Texto |
* * *
Hermes Medeiros, doutor em ecologia, professor da UFPA, parte de uma constatação que impressiona: “a bacia hidrográfica do Rio Xingu apresenta uma das maiores riquezas de espécies de peixes já observada na Terra, com cerca de quatro vezes o total de espécies encontradas em toda a Europa”.
Quanto aos mamíferos aquáticos o especialista assinala: “o fato mais notório sobre os mamíferos aquáticos é que o Estudo de Impacto Ambiental (EIA) trata deles apenas de maneira descritiva, com base na literatura e em dados de coleta. Não há um parágrafo sequer sobre avaliação de impactos que a hidrelétrica acarretará sobre eles, nem sobre o ambiente em que vivem. Esta omissão é grave e precisa ser reparada”.
Com Belo Monte, a barreira geográfica natural das corredeiras e pedrais da Volta Grande deixará de existir, o que ameaça a biodiversidade presente. Medeiros conclui que o sistema de eclusas proposto poderá romper este isolamento, “causando extinção de centenas de espécies, além de impactos socioeconômicos imprevisíveis, inclusive para o próprio aproveitamento hidrelétrico, por processos que uma vez deflagrados não podem ser revertidos ou controlados”. Espécies, que, segundo Paulo Buckup, presidente da Sociedade Brasileira de Ictiologia, e um grupo de ictiólogos apresentam “diversos problemas de identificação e de coleta”.
Sobre o desmatamento, Medeiros questiona a ausência no EIA de previsões para o futuro, o que seria possível com a aplicação de métodos de simulação amplamente utilizados hoje. Apenas a expectativa de implantação do projeto já resultou em fluxo migratório e em aceleração no processo de desmatamento da região em períodos anteriores. Além disso, a região está no arco do desmatamento, já apresentando extensas áreas degradadas e pouco produtivas.
* * *
Exercício 1 |
Reescreva de forma mais breve o parágrafo do texto que começa com "Sobre o desmatamento", mantendo seus fatos principais.
Exercício 2 |
De acordo com o texto, a riqueza de espécies de peixes da bacia do Rio Xingu equivale a cerca de quantas vezes o total de espécies encontradas em toda a Europa?
Exercício 3 |
Reproduza o trecho do texto que começa em "Sobre o desmatamento, Medeiros" e segue até "e pouco produtivas.", trocando "desmatamento" por "desflorestamento".
Os registros não têm relação com o texto.

Conjunto de registros |
* * *
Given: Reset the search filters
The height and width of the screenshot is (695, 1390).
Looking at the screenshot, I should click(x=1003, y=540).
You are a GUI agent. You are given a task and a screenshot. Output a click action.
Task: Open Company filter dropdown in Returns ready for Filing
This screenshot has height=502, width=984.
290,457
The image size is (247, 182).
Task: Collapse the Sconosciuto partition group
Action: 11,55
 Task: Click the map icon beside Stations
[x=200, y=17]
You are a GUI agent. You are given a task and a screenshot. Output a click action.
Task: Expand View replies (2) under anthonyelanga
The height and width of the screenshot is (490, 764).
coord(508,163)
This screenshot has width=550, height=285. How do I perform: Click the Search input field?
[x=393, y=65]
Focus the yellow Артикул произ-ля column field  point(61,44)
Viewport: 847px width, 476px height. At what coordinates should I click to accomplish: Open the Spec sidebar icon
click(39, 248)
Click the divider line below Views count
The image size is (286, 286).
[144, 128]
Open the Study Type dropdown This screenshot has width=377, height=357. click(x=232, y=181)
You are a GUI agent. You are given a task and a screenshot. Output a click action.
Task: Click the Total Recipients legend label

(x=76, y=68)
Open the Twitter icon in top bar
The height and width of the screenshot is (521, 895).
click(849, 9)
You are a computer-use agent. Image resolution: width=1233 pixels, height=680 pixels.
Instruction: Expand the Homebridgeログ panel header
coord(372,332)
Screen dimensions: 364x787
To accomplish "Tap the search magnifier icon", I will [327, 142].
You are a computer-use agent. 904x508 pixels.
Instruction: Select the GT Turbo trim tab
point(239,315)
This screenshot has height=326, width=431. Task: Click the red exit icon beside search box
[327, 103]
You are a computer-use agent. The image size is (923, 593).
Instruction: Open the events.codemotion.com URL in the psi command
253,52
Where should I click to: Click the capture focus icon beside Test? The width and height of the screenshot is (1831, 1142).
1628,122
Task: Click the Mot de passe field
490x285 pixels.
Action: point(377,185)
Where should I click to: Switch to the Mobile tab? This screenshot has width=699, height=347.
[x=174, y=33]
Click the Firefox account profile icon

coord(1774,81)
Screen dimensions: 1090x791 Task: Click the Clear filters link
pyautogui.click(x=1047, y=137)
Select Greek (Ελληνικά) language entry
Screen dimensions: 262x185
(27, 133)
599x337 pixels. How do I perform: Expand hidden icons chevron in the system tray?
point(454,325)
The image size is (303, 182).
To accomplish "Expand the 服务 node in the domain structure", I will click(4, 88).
* * *
Resposta final 1 |
Medeiros critica o EIA por não prever o desmatamento futuro, embora existam métodos de simulação amplamente usados para isso. Só a expectativa do projeto já provocou fluxo migratório e acelerou o desmatamento na região em períodos anteriores. Além disso, a região está no arco do desmatamento e já tem extensas áreas degradadas e pouco produtivas.

Resposta final 2 |
Cerca de quatro vezes.

Resposta final 3 |
Sobre o desflorestamento, Medeiros questiona a ausência no EIA de previsões para o futuro, o que seria possível com a aplicação de métodos de simulação amplamente utilizados hoje. Apenas a expectativa de implantação do projeto já resultou em fluxo migratório e em aceleração no processo de desflorestamento da região em períodos anteriores. Além disso, a região está no arco do desflorestamento, já apresentando extensas áreas degradadas e pouco produtivas.